Methods: LIRI was induced in mice by hilar clamping for 60 mins followed by 2 hours of reperfusion. Splenectomy and heterotopic spleen transplant were performed using standard techniques. Multipanel flow cytometry was used to quantify myeloid cell populations in tissues. Human lung samples were taken from lung grafts before and after reperfusion. Student’s t-tests and ANOVA were used for statistical analysis.
Results:LIRI induced an influx of CCR2+CM into the lung (29.3±4.7 vs. 3.9±0.7 cells/mg lung; p<0.001) which was associated with neutrophil extravasation into the alveoli compared to a resting state (16.0±3.1 vs. 2.3±0.3% extravasated, p<0.001). Depletion of all intravascular monocytes with clodronate-liposomes suppressed neutrophil extravasation compared to control (4.5±0.9 vs. 9.1±1.6%; p=0.03). Specific depletion of CM with anti-CCR2 antibody abrogated neutrophil extravasation compared to isotype control (15.4±1.4 vs. 20.7±1.8%; p=0.04). LIRI in Nr4a1-/- mice, which lack only non-classical monocytes, showed no difference in neutrophil extravasation. Splenectomy impaired neutrophil extravasation (6.8±0.6 vs. 16.6±2.2%; p=0.001) and reduced CM lung trafficking after LIRI (13.5±3.2 vs. 53.8±14.0 cells/mg lung; p=0.01). Heterotopic spleen transplant after native splenectomy restored CM trafficking (Figure 1A) (195.3±73.7 vs. 13.5±3.2 cells/mg lung; p=0.008) and neutrophil extravasation (Figure 1B) (14.1±1.2 vs. 6.8±0.6%; p<0.001) compared to spleen-lacking mice. Recipient bone marrow derived CCR2+CM repopulated the heterotopic spleen grafts and were recruited to the lungs during LIRI. Reconstitution with CCR2+CM did not restore neutrophil extravasation in splenectomized mice. Human lung allografts demonstrated over 2-fold increase in CCR2+CM influx immediately after reperfusion which showed linear correlation with neutrophil recruitment (p<0.001).

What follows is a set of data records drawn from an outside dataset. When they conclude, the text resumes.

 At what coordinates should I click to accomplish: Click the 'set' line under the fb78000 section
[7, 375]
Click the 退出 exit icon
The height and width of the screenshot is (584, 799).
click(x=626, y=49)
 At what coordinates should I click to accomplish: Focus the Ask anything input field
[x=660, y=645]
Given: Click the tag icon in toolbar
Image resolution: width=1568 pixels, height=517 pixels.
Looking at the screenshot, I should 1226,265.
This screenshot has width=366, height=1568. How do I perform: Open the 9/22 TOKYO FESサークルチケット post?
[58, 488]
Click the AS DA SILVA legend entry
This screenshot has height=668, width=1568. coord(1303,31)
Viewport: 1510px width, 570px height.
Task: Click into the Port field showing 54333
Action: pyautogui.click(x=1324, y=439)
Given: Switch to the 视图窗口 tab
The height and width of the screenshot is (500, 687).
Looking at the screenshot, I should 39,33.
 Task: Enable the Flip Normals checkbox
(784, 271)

Conclusion:CCR2+ CM are responsible for neutrophil extravasation after LIRI but must pass through the spleen to mediate their function. As CCR2+CM are short-lived and replenished rapidly by the bone marrow, transient depletion using anti-CCR2 antibodies can ameliorate LIRI without affecting host pathogen response.